* [WHAT TO WORK ON]
The lines below that include "will" are to be found and copied.

* [GIVEN RECORDS]
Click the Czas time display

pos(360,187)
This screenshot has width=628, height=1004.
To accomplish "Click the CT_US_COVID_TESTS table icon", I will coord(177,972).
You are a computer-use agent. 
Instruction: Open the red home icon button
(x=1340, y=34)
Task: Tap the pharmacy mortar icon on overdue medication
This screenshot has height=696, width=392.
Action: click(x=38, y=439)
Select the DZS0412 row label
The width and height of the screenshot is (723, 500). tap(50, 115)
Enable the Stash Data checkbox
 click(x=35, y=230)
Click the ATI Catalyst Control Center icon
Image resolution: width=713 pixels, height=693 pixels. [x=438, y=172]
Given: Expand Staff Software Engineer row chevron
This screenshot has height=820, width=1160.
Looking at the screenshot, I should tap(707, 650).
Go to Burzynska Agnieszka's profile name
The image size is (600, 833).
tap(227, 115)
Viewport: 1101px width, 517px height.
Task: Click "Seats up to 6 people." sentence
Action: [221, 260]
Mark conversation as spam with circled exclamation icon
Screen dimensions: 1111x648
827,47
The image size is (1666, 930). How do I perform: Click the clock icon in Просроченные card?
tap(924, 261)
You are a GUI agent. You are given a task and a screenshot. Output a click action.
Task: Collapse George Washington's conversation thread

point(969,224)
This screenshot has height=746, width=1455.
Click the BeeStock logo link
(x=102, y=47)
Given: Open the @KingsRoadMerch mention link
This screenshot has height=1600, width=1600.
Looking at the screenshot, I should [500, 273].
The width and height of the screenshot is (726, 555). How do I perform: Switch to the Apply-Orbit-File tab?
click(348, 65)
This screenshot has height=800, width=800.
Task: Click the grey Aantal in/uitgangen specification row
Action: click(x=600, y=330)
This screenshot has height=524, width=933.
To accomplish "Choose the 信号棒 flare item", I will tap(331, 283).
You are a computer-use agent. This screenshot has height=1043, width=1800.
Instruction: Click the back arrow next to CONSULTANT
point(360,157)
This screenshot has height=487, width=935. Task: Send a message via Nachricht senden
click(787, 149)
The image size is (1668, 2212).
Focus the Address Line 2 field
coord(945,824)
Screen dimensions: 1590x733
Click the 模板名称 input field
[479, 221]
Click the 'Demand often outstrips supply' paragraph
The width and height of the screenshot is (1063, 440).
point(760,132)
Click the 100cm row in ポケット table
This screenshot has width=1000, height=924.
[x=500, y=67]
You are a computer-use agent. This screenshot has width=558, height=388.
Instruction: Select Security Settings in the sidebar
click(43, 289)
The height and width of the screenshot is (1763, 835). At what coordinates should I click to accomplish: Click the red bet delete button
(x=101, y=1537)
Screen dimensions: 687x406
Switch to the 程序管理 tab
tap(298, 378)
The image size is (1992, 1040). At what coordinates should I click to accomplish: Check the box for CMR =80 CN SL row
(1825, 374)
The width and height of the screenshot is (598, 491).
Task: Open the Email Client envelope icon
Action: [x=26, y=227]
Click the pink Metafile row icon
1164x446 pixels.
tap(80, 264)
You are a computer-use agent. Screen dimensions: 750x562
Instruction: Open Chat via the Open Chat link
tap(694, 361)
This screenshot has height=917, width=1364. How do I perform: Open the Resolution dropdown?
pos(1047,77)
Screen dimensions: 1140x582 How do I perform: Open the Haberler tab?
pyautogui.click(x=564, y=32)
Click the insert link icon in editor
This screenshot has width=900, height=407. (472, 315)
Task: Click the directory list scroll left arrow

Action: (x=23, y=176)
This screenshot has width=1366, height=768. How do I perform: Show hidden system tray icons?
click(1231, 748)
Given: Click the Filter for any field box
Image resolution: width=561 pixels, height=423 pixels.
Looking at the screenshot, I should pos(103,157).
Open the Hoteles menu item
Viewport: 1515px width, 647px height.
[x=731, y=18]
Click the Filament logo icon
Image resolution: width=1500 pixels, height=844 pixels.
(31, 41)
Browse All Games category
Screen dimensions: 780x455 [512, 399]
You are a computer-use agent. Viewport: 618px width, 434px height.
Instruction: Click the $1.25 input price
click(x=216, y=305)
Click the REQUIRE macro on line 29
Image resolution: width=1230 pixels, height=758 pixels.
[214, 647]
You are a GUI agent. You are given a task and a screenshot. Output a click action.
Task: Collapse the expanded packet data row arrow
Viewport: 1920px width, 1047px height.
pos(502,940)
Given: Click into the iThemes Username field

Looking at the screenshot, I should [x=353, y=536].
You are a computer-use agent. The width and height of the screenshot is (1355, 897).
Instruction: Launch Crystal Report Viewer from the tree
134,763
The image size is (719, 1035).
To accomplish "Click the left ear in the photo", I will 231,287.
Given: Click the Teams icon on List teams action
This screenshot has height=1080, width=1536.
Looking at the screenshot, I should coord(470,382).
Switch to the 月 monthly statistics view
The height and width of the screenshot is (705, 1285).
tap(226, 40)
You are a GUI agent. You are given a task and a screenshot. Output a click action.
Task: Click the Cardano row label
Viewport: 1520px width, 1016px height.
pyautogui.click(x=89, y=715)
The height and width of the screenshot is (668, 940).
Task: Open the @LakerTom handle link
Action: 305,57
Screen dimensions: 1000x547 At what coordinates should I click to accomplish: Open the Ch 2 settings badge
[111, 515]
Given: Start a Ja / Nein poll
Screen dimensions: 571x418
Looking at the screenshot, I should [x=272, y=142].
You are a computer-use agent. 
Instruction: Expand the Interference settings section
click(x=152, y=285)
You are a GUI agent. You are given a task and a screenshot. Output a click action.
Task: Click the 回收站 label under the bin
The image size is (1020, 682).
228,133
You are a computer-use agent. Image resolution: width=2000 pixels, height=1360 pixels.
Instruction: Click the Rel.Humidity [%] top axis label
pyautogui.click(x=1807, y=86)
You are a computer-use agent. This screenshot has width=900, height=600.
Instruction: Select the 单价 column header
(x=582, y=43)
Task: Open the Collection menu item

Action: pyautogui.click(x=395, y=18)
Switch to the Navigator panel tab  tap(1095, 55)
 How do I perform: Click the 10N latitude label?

* [SOLUTION TO THE PROBLEM]
To accomplish "Click the CT_US_COVID_TESTS table icon", I will coord(177,972).
To accomplish "Choose the 信号棒 flare item", I will tap(331, 283).
To accomplish "Click the left ear in the photo", I will 231,287.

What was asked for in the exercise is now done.